Five years ago, when the dollar bought only 1,460 Italian lire, we could not have afforded to stay here. Last summer, with the lira down 33%, we were finding bargain after bargain. Most rooms in Bellagio on Lake Como, for instance, were now cheaper than those in that other Bellagio in Las Vegas. There were no dancing water displays at the Italian Bellagio, but there were spreading cypress trees, lush green mountains, silver sailboats, salmon-colored villas and, best of all, cheap ties.

No place in the Lakes District was cheaper than Baveno, a bucolic village, population 4,400, lined with pink oleander bushes and filled with red azalea blossoms and purple and blue hydrangeas. A 25-minute ferry ride from the hot action in Stresa on Lake Maggiore, an hour’s drive west from the glamour of Como and the glitz of Bellagio, laid-back Baveno on Lake Maggiore had to give away the store to compete.

The town is built in two tiers, lakeside and hillside. The lakeside level winds past parks, villas, a castle, cafes, gelaterie and an outdoor market, centered on a piazza that faces the boat landing. The castle, Castello Brance, was Queen Victoria’s headquarters in the summer of 1879. Her attendants lodged next door at the Lido Palace, where we stayed.

The hillside tier, dense with lush greenery, is the heart of the backpackers’ Baveno, built around the 11th century Church of Santi Gervasio e Protasio and a tiny train station that looks like a toy. The church’s little octagonal 5th century baptistery is a jewel. Nearby, drying laundry flutters in lake breezes, and girls on bicycles carry loaves of bread under their arms.

▸ Set tasks:
a) In the travel piece on Italy's Lakes District, why could the writers not have afforded to stay there five years earlier, and what had changed by last summer?
b) Reproduce the passage of the Lakes District travel piece from "The town is" to "where we stayed.".

▸ Data rows:

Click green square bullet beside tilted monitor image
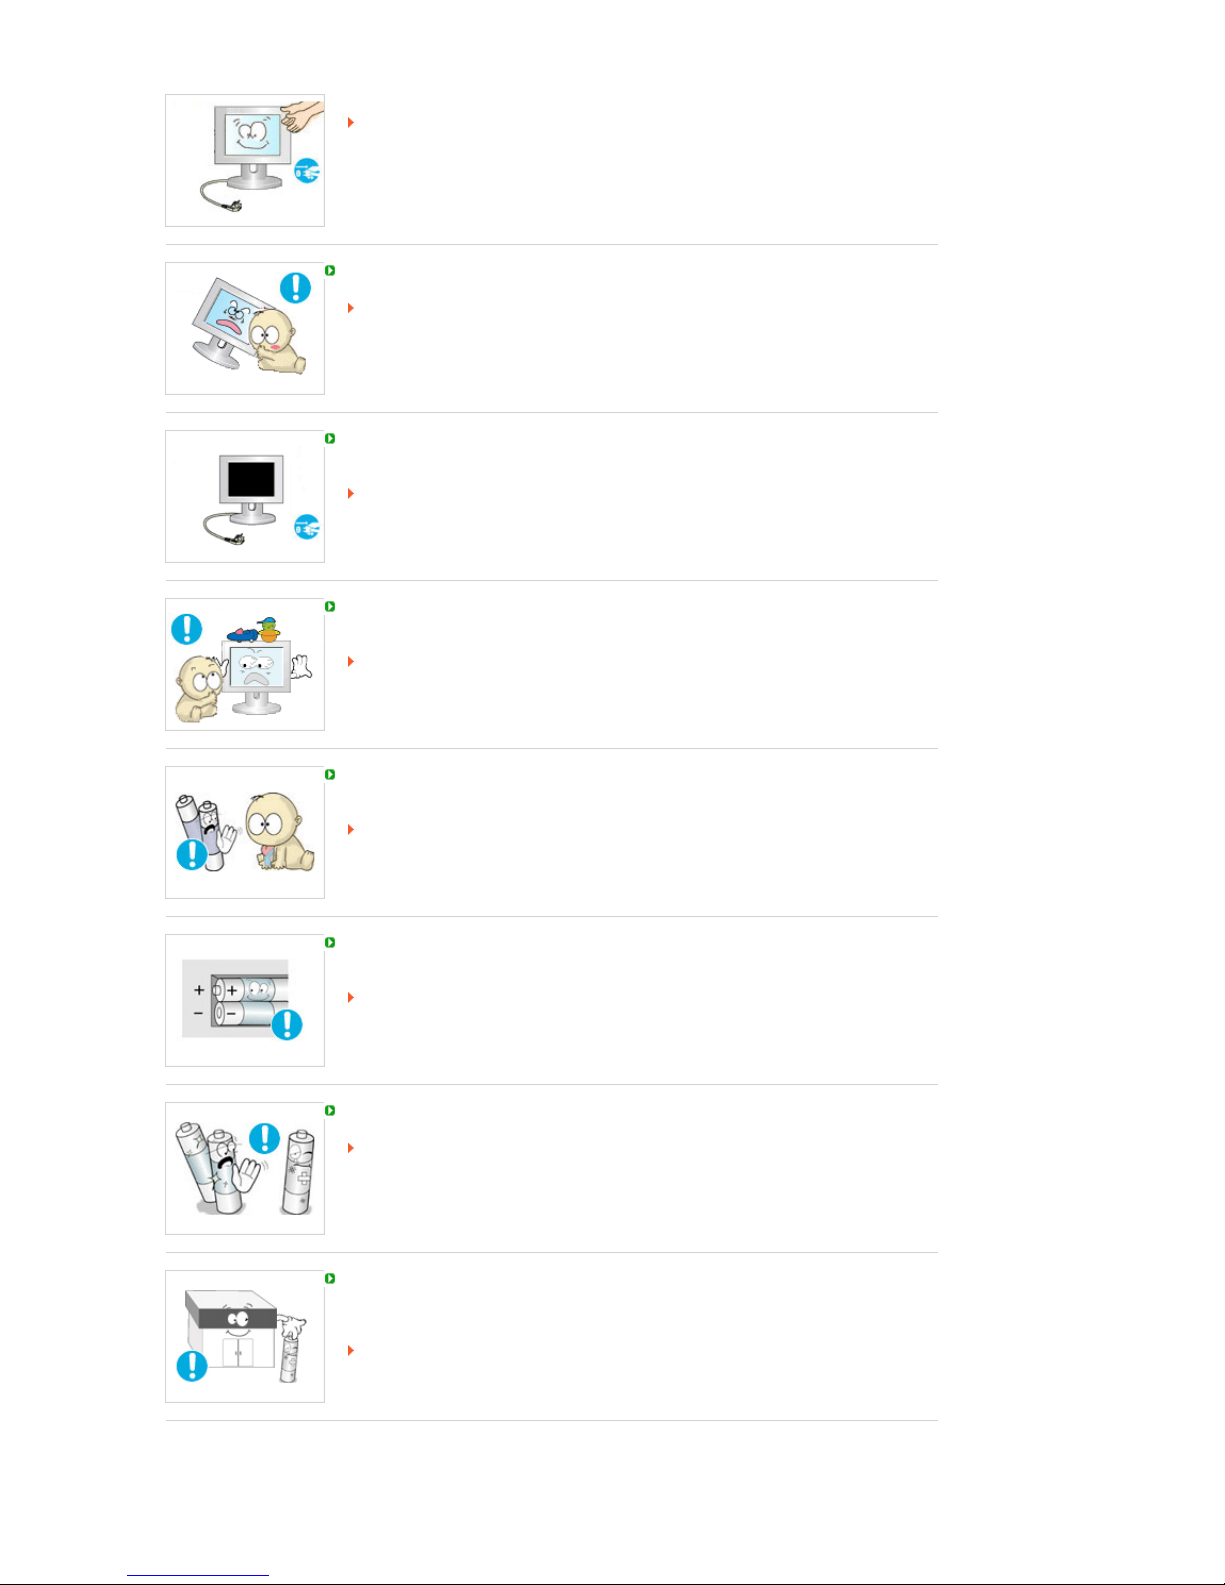Image resolution: width=1225 pixels, height=1585 pixels. (330, 270)
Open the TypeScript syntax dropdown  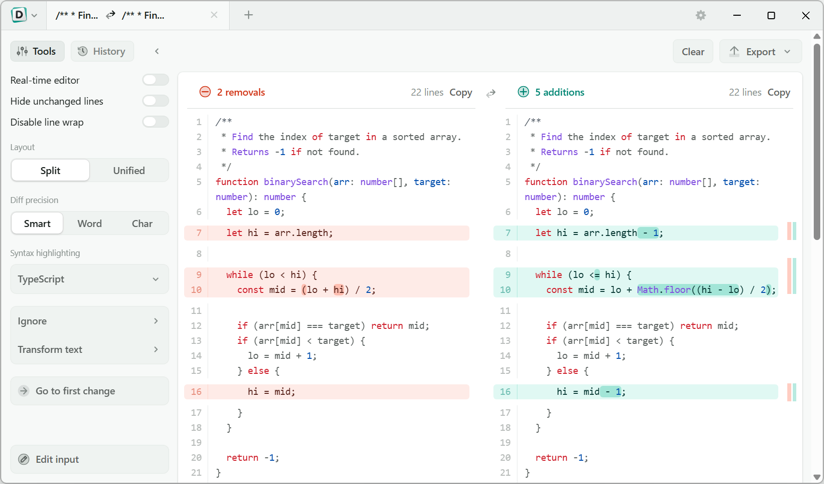[x=89, y=279]
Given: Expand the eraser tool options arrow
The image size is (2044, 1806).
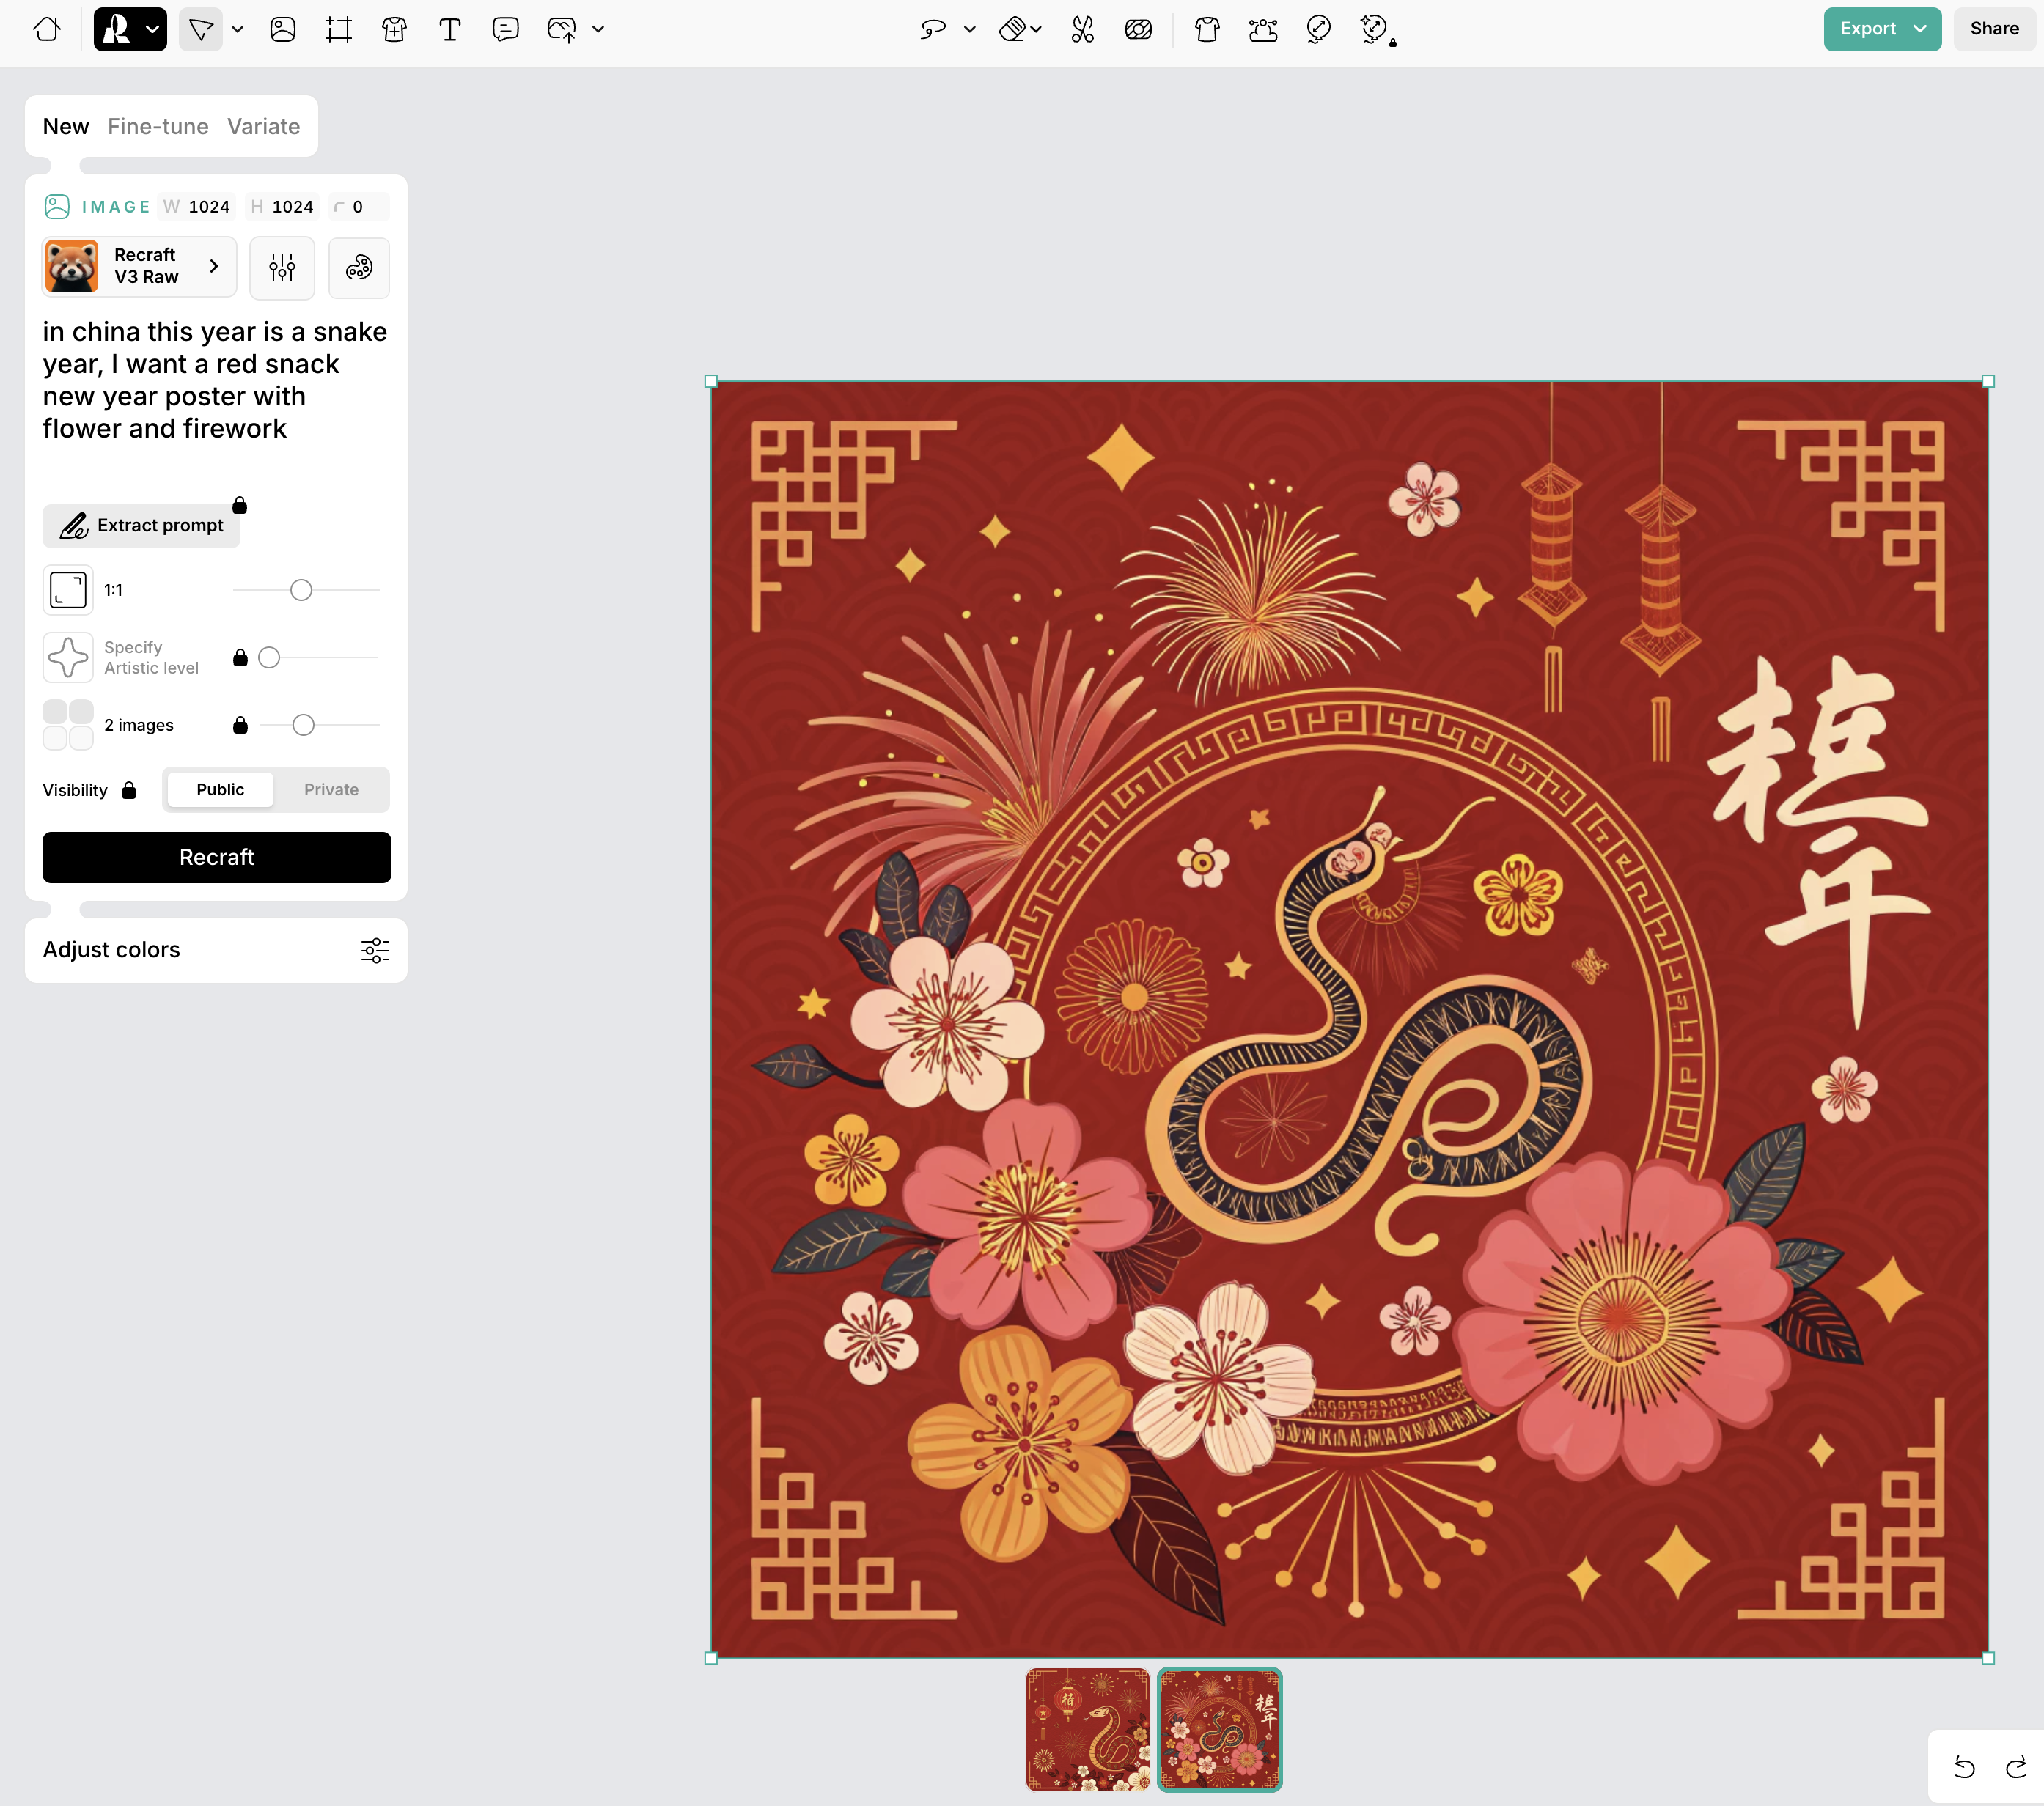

▸ Task-by-task outputs:
a) Five years earlier the dollar bought only 1,460 Italian lire, which made staying there too expensive. By last summer the lira had fallen 33%, so the writers kept finding bargains.

b)
The town is built in two tiers, lakeside and hillside. The lakeside level winds past parks, villas, a castle, cafes, gelaterie and an outdoor market, centered on a piazza that faces the boat landing. The castle, Castello Brance, was Queen Victoria’s headquarters in the summer of 1879. Her attendants lodged next door at the Lido Palace, where we stayed.